Berlin. Wenn eine Geburtshilfe-Station geschlossen werden soll, formiert sich Protest - ganz gleich ob im westfälischen Meschede, auf der Ostsee-Insel Fehmarn oder in Burgwedel bei Hannover. Doch in den meisten Fällen demonstrieren Bürger vergeblich. 1991 gab es noch 1.186 Krankenhäuser mit Geburtshilfe, 2014 waren es nur noch 725. Die Geburtenrate sank im gleichen Zeitraum nur um etwa 12 Prozent. "Es ist eine dramatische Entwicklung", sagt die Präsidentin des Deutschen Hebammenverbandes, Martina Klenk. "Wenn sich die Bedingungen zur Berufsausübung nicht verbessern, wird sich das Problem verschärfen." Dabei, fordert sie, müsste jede Frau und Familie wohnortnah Hebammenhilfe bekommen können.
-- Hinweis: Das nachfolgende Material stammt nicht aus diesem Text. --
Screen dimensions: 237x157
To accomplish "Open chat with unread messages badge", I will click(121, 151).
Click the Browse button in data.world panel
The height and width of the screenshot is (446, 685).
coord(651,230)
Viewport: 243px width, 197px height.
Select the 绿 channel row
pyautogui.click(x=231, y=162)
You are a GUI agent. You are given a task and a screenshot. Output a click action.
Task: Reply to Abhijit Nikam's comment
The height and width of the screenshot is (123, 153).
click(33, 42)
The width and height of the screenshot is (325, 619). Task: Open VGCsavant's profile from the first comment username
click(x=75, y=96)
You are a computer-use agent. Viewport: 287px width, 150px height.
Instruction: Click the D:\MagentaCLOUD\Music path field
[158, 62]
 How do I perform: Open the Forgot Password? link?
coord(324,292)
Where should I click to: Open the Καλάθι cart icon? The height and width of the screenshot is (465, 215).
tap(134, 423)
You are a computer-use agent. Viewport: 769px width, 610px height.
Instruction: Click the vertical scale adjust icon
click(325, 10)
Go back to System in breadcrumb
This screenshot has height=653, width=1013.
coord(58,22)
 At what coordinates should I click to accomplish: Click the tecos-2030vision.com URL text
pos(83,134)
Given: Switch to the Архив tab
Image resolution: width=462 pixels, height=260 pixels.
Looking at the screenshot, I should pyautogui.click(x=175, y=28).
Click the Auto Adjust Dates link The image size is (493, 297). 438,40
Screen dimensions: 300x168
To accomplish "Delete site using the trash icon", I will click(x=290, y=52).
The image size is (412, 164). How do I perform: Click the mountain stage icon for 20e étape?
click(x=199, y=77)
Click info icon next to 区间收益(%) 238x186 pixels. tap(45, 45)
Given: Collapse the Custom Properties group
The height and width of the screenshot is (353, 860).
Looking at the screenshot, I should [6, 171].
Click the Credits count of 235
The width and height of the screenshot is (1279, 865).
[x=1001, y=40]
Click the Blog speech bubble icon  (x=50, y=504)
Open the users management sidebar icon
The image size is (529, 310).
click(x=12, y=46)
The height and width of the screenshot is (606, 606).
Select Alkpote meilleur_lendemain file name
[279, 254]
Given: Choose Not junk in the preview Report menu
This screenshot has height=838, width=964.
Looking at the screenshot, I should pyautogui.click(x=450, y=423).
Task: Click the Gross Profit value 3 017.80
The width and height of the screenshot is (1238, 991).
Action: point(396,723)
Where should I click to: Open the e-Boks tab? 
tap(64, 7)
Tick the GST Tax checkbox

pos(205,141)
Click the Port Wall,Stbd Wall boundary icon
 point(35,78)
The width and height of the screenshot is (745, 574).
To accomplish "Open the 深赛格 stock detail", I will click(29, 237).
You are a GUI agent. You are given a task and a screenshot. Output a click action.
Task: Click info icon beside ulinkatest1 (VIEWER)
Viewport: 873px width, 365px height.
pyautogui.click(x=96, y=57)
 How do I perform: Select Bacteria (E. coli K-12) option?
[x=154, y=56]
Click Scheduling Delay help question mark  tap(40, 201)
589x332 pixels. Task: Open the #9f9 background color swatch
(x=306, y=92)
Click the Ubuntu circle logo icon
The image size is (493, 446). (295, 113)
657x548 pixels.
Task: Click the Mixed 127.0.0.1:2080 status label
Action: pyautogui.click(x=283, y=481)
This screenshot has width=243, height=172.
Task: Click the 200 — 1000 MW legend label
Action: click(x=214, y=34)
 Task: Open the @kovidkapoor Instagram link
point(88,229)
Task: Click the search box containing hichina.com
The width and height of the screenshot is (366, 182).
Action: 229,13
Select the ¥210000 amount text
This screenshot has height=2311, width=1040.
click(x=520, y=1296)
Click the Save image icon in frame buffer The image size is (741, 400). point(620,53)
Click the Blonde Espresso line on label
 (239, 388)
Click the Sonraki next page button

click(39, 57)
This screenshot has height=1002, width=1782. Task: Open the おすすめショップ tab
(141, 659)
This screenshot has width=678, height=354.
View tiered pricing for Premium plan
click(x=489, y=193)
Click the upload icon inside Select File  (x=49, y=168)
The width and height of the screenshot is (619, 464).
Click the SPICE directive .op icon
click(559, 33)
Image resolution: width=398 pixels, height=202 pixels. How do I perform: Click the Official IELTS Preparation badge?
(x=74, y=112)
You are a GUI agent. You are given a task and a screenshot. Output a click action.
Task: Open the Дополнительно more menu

Aktuell gibt es in vielen ländlichen Regionen kein Krankenhaus mit Geburtshilfe mehr. Und die bundesweit verbliebenen Geburtskliniken klagen häufig über Personalnot. Nach einer vom Hebammenverband in Auftrag gegebenen Umfrage betreuen angestellte Hebammen aktuell drei bis fünf Frauen während der Geburt gleichzeitig. "Aufgrund der enormen Arbeitsverdichtung und des Zeitdrucks wollen viele Kolleginnen nicht mehr im Kreißsaal arbeiten", berichtet Klenk. Vielerorts müssen Kliniken ihre Kreißsäle vorübergehend schließen. "Frauen, die mit Wehen vor der Tür stehen, werden abgewiesen. Wir kennen das aus München, Stuttgart oder Freiburg", sagt Klenk.

"Ein Drittel der Krankenhäuser in Deutschland macht Verluste. Vielfach bleibt den Häusern nichts anderes übrig, als die personalintensive Geburtshilfe-Station zu schließen", sagt der Hauptgeschäftsführer der Deutschen Krankenhausgesellschaft (DKGEV), Georg Baum.

Im Gemeinsamen Bundesausschuss steht heute der Sicherstellungszuschlag auf der Tagesordnung. Mit diesem Instrument sollen Krankenhäuser im ländlichen Raum, die für Notfälle wichtig sind, ergänzende finanzielle Mittel bekommen, um überleben zu können. Aus Sicht der DKGEV sollten auch Geburtshilfestationen auf diese Weise unterstützt werden. "Die Krankenkassen lehnen dies ab. Das halten wir für nicht gerade familienfreundlich", sagt Baum.